|Communism in the Third World|
A Blackburn University study
|Publisher||Blackburn University Press|
|Publication date||2012 in Lovia|
|Genre||Non-fiction > Third World, communism|
|Media type||Print (paperback)|
|Preceded by||Colonization In Perspective|
Communism in the Third World is a Lovian non-fiction pamphlet by Yuri Medvedev based upon a study of the Blackburn University Center for Third World Studies. It formulates an answer to several questions by studying two specific cases of the rise of communism in the twentieth century; Cuba and Chile. The book tries to understand why communism so widely spread in Third World countries, where the popularity of the movement lies and just how communist the governments or rebels really are. The final question that the researchers tried to answer is if communism does make a difference.
Communist Theory and Colonization Edit
Marx was a Eurocentrist thinker. He regarded the European capitalist societies as superior to the 'uncivilized' ones in the third world. Marx believed that every society followed an evolution from feudal to capitalist to socialist and thus he supported the ideas of globalization and colonization. In his theory, the capitalist states helped the colonies to move up the chain. The colonies had to wait till Lenin to get some support. Lenin, with his theory of self-determination, stated that colonialism only brought slavery and oppression. He tried to coördinate the anti-imperialist revolution with the socialist. There was however a pragmatic aim behind the developed theory: he reasoned that the more unrest there was in the colonies, the weaker the West would become.
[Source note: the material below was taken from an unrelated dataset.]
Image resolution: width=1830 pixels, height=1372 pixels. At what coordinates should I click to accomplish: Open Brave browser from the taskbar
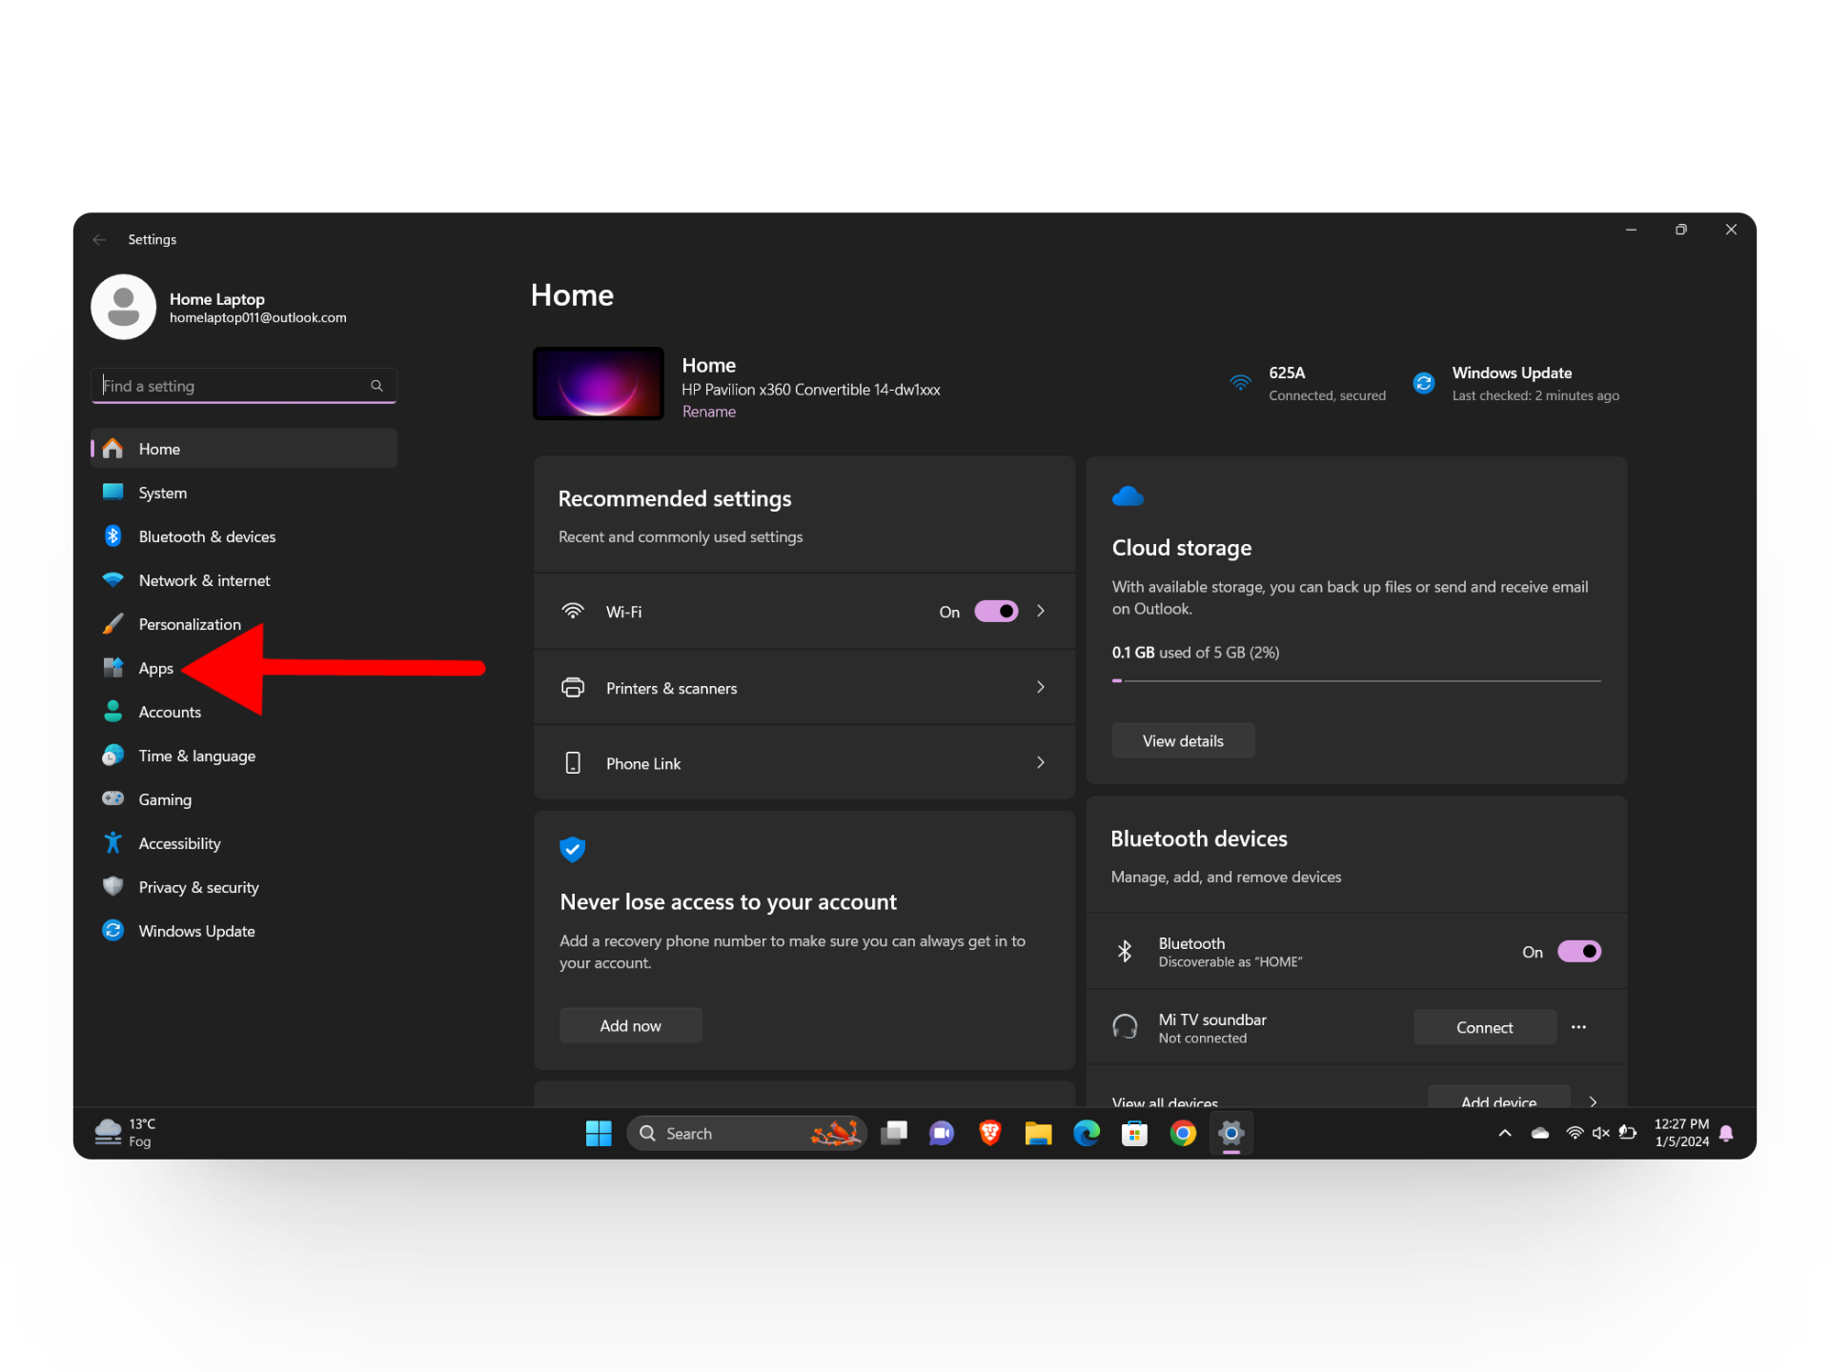pyautogui.click(x=989, y=1133)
The communist parties in those western countries never fully supported colonial independence, for this very same reason.
It seems that communism as a theory and system is an exclusive western product, something the Third World countries couldn't use, but a creative interpretation of Marxist theory allowed the message of liberation to be translated into local traditions and nationalism. The concepts of vanguardism and unity could be used by the revolutionaries to justify their monopoly on power. The economic dimension of decolonization, e.g. the nationalizing of foreign companies, also contributed to the popularity of Marxism in Third World countries. Whether the motives to embrace the communist system were political or economic in nature, they can often be viewed more as an instrument than a true belief in a better system.
Socialism after the revolution: Cuba Edit
The principles of socialism have long been popular in Cuba. Under Spanish rule, the ideas of economic independence and a social revolt were popularized by José Martí. It was only much later, when Antonio Guiteras became minister in 1933, that such ideas were put into practice. Guiteras tried to nationalize foreign companies and to reform the agrarian sector. However, the government was a part of was overtrown in 1935 by General Batista who obtained the support of the US.
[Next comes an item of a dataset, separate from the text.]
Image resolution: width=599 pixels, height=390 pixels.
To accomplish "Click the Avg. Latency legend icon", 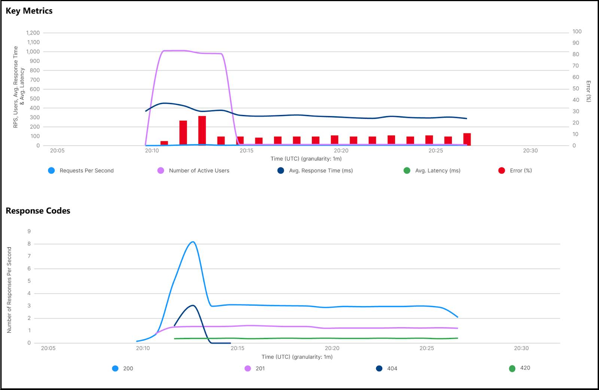I will pyautogui.click(x=406, y=170).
It was not until 1953 that socialism would return to Cuba when Fidel Castro had appeared before court. In his defense he spoke about the participation of farmers in the profit and the nationalization of unrightfully gained property. When Castro and his companions succeeded in seizing power in 1956, they installed a democratic regime. However, due to measures such as agrarian reform and nationalization of foreign companies which were unpopular with the US, Cuba became the victim of bombardments and a trade embargo. The Castro regime radicalized its position against so called 'Yankee imperialism' and in 1961 Castro declared he was a Marxist-Leninist. Cuba 'became' communist and was recognized as such by the Soviet Union and the People's Republic of China.
Cuba supported rebels in Latin America and Africa and followed the theoretical aspirations of Ernesto Che Guevara. He thought that a socialist society emerged from the acts of socialist people, being socialist was in his eyes a moral positioning and not the result of objective circumstances. Che's ideas were very popular with the New Left movement and made him an icon to the youth of that decade. Cuba became a socialist 'utopia', but la fiesta socialista proved not to be the perfect mix of red and rum.
The parliamentary way: Chile Edit
An almost unique attempt of communists to gain power was made a few decades ago in Chile by the Unidad Popular of Salvador Allende. The Unidad Popular was a coalition between communists, socialists and leftist Catholics. They won the presidential elections in 1970 but because they didn't get a fifty percent majority, congress had to decide weather to make Allende president or not. Congress consisted of a majority of Christian democrats, but the Unidad Popular was able to bargain their way to the presidency. Allende was given the function as long as no popular movements - such as unions - were mobilized against the establishment.
Allende soon found himself trapped between militants and more radical movements on one side and the opposition and foreign countries on the other. Nonetheless he maintained a strict parliamentary course, his vía no-armada. He continued to that he could keep power by legal means. Allende's political career ended in 1973 when General Pinochet staged a coup with support of the U.S., the World Bank and copper firms including Anaconda and Kennecott. The military launched a devastating campaign against all leftist forces and democracy came to an end.